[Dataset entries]
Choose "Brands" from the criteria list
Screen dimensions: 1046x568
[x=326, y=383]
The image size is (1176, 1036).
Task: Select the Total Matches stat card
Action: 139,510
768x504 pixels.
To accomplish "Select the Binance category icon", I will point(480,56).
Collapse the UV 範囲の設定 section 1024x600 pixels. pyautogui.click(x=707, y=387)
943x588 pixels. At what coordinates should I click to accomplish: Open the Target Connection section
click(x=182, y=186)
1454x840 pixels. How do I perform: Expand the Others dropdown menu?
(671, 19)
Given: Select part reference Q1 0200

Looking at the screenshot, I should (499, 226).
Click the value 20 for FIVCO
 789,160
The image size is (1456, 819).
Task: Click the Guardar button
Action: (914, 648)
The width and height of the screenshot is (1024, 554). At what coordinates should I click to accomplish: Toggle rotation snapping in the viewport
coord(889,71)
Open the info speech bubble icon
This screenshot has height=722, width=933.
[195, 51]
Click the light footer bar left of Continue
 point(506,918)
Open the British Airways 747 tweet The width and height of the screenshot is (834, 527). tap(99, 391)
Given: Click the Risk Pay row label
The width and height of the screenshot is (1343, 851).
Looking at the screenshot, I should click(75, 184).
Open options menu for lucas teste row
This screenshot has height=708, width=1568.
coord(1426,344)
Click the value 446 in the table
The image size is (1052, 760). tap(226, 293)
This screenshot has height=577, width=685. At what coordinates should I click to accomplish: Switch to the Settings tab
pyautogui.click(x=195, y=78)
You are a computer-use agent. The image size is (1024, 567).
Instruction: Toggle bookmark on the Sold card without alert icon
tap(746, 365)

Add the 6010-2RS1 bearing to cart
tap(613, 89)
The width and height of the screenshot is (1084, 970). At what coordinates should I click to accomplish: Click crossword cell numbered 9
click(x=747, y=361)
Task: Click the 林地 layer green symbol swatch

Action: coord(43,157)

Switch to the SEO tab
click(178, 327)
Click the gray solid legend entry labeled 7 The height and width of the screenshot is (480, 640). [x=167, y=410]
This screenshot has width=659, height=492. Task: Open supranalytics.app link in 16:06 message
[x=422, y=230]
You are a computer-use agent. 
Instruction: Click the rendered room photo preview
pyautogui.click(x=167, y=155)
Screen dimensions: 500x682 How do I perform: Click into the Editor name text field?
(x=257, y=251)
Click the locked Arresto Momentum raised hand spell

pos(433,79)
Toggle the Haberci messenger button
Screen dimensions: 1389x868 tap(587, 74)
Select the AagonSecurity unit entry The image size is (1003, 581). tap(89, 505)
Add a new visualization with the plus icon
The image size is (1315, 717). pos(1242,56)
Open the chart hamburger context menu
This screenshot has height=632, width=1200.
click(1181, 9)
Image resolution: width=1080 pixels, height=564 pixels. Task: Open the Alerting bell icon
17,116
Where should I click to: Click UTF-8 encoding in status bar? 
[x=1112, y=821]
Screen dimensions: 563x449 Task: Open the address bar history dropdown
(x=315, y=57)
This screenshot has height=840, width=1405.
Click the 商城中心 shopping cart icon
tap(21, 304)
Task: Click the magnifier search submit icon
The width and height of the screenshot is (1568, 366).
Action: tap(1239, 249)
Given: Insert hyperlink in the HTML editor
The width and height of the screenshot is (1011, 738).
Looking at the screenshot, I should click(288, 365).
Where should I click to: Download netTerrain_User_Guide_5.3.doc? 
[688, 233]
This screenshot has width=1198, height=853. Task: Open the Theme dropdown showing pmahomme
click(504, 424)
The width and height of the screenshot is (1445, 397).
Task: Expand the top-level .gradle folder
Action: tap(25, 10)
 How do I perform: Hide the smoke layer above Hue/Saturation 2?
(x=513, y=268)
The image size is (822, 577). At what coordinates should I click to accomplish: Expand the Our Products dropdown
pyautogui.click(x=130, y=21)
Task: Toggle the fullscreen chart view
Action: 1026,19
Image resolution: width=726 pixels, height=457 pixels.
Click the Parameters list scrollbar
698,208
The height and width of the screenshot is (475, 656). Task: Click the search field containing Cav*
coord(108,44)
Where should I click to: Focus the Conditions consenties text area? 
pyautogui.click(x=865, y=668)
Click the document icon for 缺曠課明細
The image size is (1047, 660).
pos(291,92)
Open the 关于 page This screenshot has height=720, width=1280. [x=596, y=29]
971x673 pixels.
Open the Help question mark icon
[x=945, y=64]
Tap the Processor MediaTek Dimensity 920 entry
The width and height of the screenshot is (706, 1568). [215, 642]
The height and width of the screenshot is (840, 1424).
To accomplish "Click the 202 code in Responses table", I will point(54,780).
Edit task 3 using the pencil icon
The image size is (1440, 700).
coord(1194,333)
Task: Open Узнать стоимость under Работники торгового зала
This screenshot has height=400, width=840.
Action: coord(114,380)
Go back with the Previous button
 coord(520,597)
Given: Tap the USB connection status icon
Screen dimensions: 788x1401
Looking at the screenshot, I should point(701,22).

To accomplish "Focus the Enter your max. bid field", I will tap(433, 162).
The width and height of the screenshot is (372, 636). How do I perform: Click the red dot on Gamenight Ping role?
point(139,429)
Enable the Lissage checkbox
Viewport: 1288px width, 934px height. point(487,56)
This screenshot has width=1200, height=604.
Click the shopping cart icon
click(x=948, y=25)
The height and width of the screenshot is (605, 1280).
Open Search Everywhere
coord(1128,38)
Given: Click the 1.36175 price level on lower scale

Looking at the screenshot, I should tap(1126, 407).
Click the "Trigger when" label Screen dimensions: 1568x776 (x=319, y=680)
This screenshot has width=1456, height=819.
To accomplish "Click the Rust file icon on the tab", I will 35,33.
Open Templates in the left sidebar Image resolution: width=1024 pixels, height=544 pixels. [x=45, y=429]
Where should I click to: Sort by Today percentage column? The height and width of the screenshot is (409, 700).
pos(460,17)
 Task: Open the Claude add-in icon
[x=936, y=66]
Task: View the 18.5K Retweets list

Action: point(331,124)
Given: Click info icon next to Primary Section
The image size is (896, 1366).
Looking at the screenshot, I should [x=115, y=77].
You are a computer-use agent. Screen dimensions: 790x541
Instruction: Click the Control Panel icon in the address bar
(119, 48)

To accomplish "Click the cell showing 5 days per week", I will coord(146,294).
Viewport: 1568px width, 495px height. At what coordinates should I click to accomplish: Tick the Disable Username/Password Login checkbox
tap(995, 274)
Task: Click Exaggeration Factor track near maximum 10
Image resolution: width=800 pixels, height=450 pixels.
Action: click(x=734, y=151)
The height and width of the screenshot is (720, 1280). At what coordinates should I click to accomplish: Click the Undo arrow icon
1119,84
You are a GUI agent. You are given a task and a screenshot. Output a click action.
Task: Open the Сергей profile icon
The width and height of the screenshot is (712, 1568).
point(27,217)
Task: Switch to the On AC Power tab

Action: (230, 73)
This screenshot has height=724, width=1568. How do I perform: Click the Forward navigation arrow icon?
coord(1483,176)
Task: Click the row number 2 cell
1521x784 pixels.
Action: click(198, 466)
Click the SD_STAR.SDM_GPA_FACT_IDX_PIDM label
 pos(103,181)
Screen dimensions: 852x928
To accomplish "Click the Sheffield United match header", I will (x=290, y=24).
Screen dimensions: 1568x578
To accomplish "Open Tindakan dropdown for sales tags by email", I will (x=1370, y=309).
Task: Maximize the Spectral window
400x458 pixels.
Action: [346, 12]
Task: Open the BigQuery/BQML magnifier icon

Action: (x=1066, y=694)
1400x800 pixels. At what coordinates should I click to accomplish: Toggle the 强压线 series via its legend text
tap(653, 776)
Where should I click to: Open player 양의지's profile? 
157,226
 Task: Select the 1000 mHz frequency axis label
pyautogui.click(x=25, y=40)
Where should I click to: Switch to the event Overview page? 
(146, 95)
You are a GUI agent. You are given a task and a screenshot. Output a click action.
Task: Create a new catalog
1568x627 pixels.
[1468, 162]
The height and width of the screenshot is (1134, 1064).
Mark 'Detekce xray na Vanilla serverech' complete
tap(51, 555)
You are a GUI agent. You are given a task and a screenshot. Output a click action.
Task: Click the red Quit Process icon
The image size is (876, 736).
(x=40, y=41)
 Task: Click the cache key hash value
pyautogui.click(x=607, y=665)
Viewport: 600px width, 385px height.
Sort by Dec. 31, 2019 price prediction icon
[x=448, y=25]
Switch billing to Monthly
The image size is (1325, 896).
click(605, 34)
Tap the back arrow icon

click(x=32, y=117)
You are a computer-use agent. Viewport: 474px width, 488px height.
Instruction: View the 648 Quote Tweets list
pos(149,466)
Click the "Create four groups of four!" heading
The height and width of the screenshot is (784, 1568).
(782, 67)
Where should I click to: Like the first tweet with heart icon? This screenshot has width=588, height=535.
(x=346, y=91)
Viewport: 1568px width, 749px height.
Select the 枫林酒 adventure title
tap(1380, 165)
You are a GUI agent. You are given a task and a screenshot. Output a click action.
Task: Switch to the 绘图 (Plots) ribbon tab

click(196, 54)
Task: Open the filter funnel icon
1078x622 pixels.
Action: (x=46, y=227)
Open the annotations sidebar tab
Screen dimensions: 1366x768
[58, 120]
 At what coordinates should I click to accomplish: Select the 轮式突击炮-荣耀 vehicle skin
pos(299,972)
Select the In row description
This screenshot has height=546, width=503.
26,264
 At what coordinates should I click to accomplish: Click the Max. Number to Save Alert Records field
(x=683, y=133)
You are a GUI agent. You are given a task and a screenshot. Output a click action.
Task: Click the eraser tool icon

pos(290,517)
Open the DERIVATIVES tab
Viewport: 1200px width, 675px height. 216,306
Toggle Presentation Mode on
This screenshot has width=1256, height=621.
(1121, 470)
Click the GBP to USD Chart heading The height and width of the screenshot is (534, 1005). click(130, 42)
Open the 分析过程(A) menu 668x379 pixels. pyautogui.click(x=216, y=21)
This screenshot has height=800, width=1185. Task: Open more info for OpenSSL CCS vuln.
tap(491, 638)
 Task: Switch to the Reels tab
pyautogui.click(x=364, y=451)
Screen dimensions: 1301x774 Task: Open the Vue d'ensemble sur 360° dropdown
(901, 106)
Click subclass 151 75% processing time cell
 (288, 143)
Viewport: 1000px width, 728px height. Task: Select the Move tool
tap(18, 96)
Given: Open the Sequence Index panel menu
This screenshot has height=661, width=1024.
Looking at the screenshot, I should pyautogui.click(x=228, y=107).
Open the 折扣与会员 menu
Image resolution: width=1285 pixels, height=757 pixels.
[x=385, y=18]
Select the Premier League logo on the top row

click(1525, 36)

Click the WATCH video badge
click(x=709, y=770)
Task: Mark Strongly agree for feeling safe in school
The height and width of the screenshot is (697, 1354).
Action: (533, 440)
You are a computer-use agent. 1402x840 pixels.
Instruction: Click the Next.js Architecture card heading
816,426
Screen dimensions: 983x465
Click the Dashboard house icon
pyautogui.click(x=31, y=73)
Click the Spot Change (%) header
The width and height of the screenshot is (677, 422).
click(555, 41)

▸ What is being asked:
Tally the lines above that include "computer", and reply with only the tally.

▸ Reply:
5